The families of two men shot on Bloody Sunday were awarded £ 700,000 in damages, their lawyer said.
The Ministry of Defense payouts to relatives of Gerard McKinney and Michael McDaid come days after a man who was shot in the face during the infamous Troubles incident in Londonderry received nearly £ 200,000.
The family of Mr. McKinney, a 35-year-old married father-of-eight, received £ 625,000, their lawyer Fearghal Sheils said.
The family of Mr. McDaid received £ 75,000, the lawyer added. In his case, the price was lower due to the fact that the 20-year-old single man had no dependents when he was killed.
Shiels said the awards represented "justification."
"This settlement represents a further justification of the innocence of Gerry McKinney and Michael McDaid, and of all those shot on Bloody Sunday," he said: "It also expresses their families in bringing these procedures into practice, but the circumstances in which they were killed, must never be forgotten.
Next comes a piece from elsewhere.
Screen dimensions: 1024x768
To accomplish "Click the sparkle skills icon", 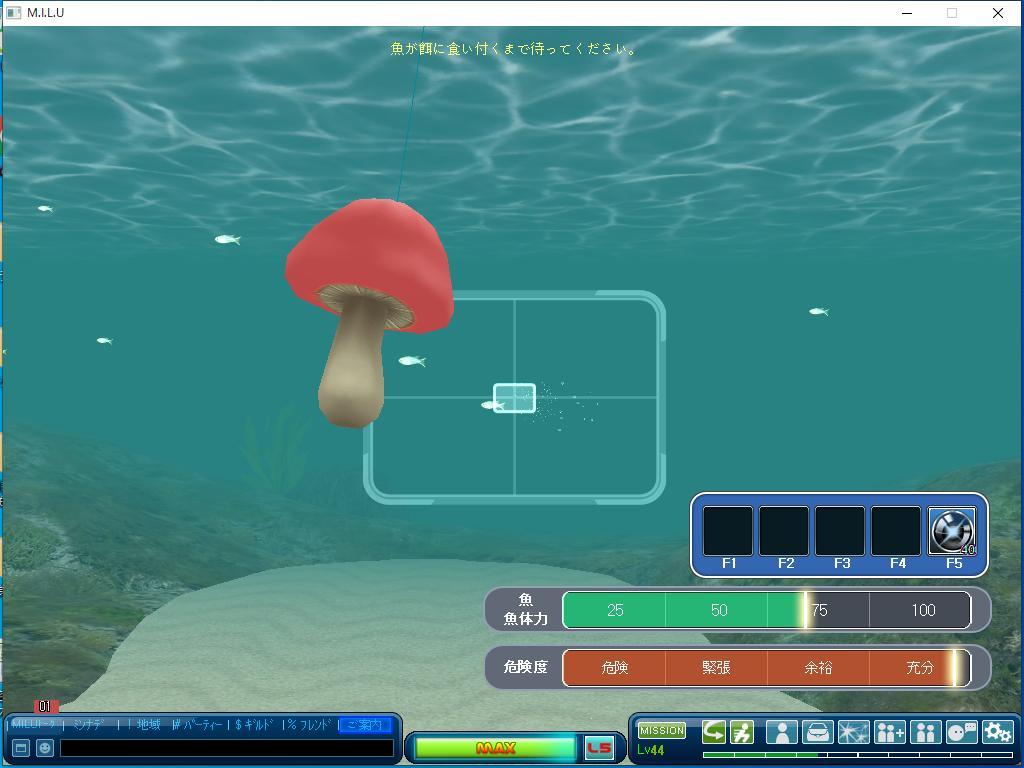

"Gerry McKinney had lifted both hands into the air, and, as Saville's investigation concluded, he had probably urged the soldier not to shoot before he was deliberately killed while Michael McDaid's body was bundled into the back of an army vehicle with no attempt to provide medical assistance. "
Last week, Michael Quinn, who was a 17-year-old A-level student when he was shot and badly injured in his face, received € 193,000.
The British government apologized for the actions of soldiers in Londonderry in January 1972, after the 2010 historic Saville investigation pointed out that the victims were completely innocent.
The three test cases were taken at the High Court of Belfast to determine the level of compensation due.
The Ministry of Defense has not disputed the liability in the cases.
A number of other prizes are expected to follow from the three test cases.
Thirteen people were killed on Bloody Sunday when members of the Parachute Regiment opened fire on a civil rights demonstration.
A 14th victim died months later in the hospital.
The police in Northern Ireland launched a murder investigation into the events of Bloody Sunday in 2012.
Prosecutors are currently assessing the evidence against a number of soldiers who were in the streets of Derry on the day.